Despite the loss, it would probably stress any Terps fan to think about where the team might be without transfer guard Ja’Kobi Gillespie and freshman center Derik Queen.
Both starters finished with 24 points, while Queen added seven rebounds. Only four other Terrapins found the bottom of the cup, with none logging more than nine.
Marquette senior guard Kameron Jones was as-advertised, dropping 28 on 3-for-5 shooting from beyond the arc. Mitchell ended with 18 along with five boards.
In the designated “red-out” game, Maryland came out of the gate red-hot and had the XFINITY crowd rocking. The Golden Eagles settled in quickly on both ends of the floor though, and held a 10-6 lead at the first TV timeout.
From that point on, the half went back and forth, with no team holding more than a 4-point lead. Willard and Marquette head coach Shaka Smart only called one timeout each in the opening 20 minutes.

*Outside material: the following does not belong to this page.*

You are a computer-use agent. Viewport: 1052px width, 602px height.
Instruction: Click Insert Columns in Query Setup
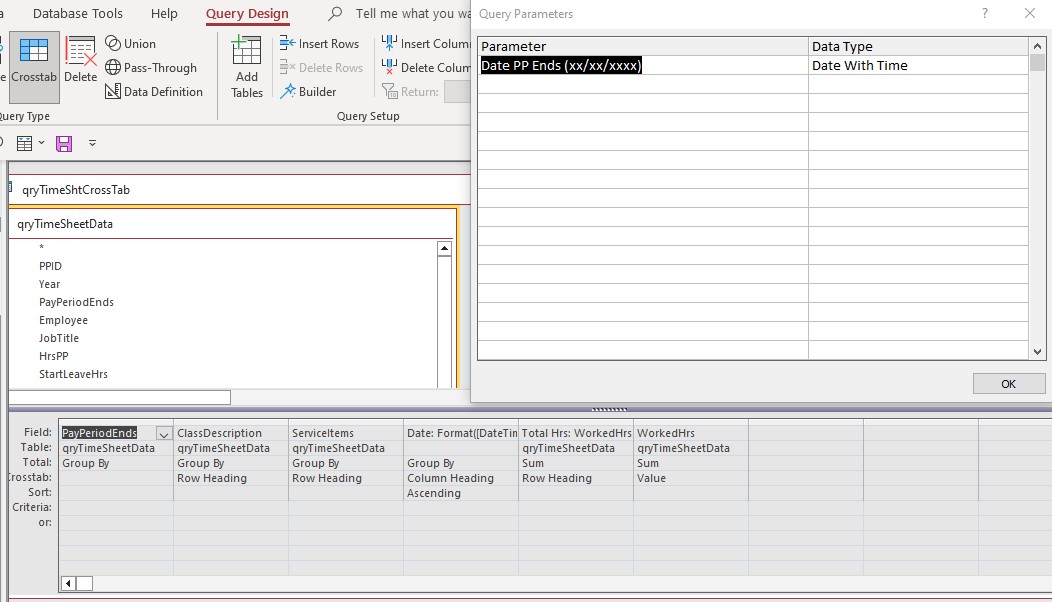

With 7:25 left, Willard subbed both Gillespie and Rice out of the game. After nearly two minutes without points, both guards’ numbers were called right back in, sparking a 7-0 Terrapin run that gave them the lead for the rest of the period.
“You see it on TV, but playing in it is actually crazy. I just wish it was a better result,” Gillespie said of the raucous atmosphere. “We’re definitely getting better as a team, just learning how to play off each other.”

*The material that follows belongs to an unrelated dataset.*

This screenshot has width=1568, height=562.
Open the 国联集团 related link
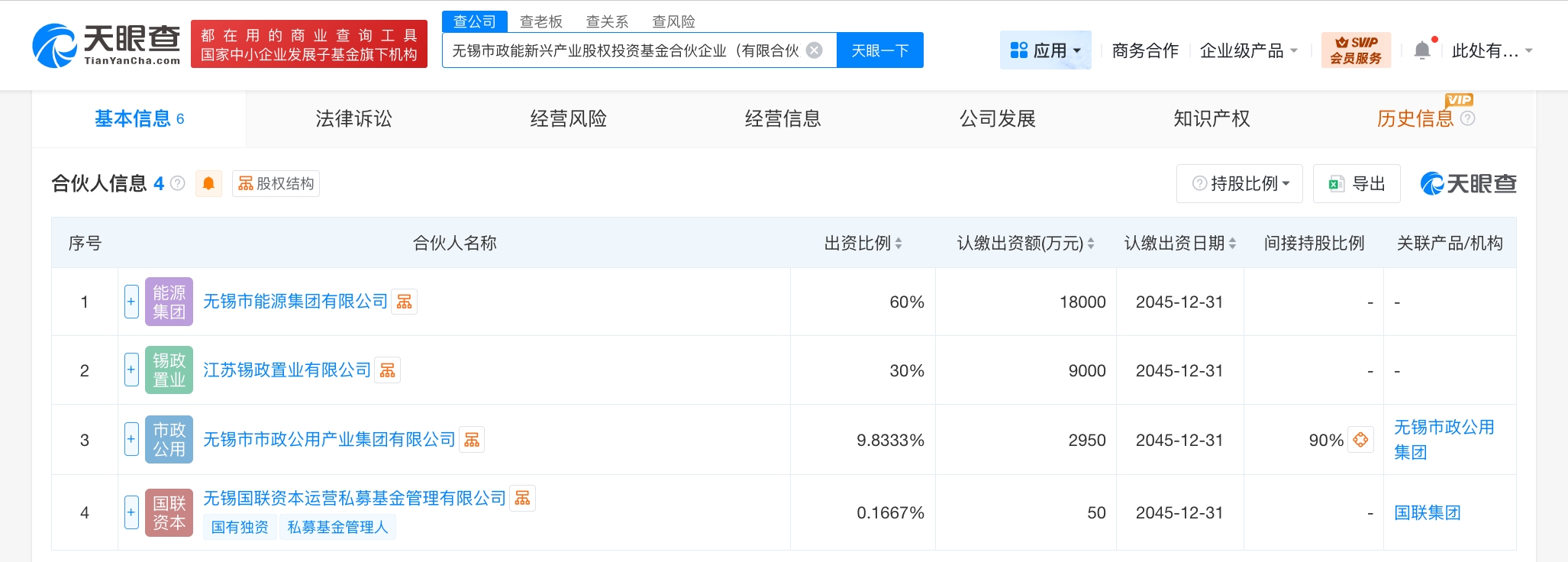pos(1427,512)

The second half picked up where the first left off, with neither team able to truly secure any explosive momentum. A Marquette three-pointer by junior guard Chase Ross in the eighth minute gave the Golden Eagles their first lead since just under five minutes left in the first half, forcing a timeout by Willard.
Gillespie and Queen were the answer again, as were two big three-point buckets from Rice, his only points of the night.

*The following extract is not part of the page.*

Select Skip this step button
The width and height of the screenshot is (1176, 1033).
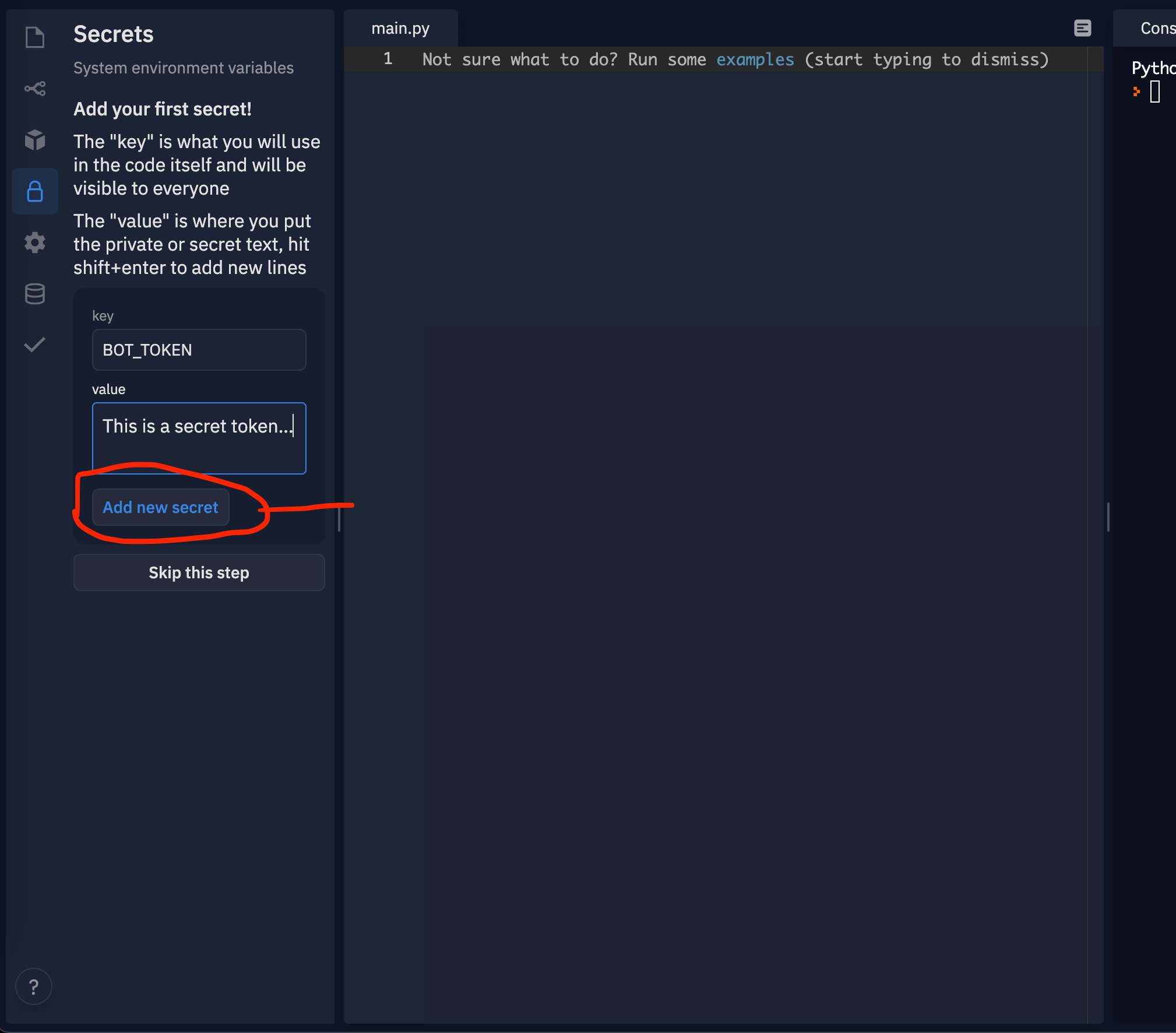click(199, 572)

Then came a response from Jones, who went on a 12-2 run by himself.
Punch, counterpunch. On a night where boxing legend Mike Tyson stepped back into the ring, Maryland and Marquette did their best impression of a 12-round bout for the title.
Down the stretch, Mitchell brought the Golden Eagles to the finish line with eight points in the last two minutes.
“The crowd was phenomenal. It kind of gave us a little bit of jitters on the offensive end. You have some guys, you have some transfers that haven’t played in an environment like this,” Willard said. “It’s good to kind of see how they react. It’s a learning experience, especially this early in the season.”
Officiating was an unfortunate theme in the game, with the majority of Maryland fans letting their displeasure be heard after the final buzzer. Willard playfully declined to comment on the subject in his postgame press conference.
The Terrapins have not defeated a non-conference ranked opponent at XFINITY Center since 2003, when they were members of the Atlantic Coast Conference and the building was called Comcast Center.
Maryland will look to bounce back in another home matchup against Canisius (0-3) on Tuesday at 7 p.m., their last of five straight home games to open the season.